▶ _ENUNCIADO_:
Reproduza fielmente as linhas que vão da que contém "Image resolution: width=2576" até a que contém "center [16, 238].", incluindo ambas.
#### DADOS FORNECIDOS
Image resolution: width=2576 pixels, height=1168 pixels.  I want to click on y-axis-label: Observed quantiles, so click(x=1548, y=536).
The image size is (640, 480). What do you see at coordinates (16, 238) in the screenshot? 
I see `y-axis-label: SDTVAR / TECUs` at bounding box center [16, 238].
########
#### DADOS FORNECIDOS
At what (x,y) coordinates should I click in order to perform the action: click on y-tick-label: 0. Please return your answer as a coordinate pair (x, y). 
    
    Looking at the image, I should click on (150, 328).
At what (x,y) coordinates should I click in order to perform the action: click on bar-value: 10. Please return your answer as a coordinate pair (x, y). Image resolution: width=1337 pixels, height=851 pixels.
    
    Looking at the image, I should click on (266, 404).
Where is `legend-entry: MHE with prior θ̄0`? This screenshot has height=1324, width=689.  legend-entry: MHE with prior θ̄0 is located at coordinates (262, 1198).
########
▶ _RESULTADO_:
Image resolution: width=2576 pixels, height=1168 pixels.  I want to click on y-axis-label: Observed quantiles, so click(x=1548, y=536).
The image size is (640, 480). What do you see at coordinates (16, 238) in the screenshot? 
I see `y-axis-label: SDTVAR / TECUs` at bounding box center [16, 238].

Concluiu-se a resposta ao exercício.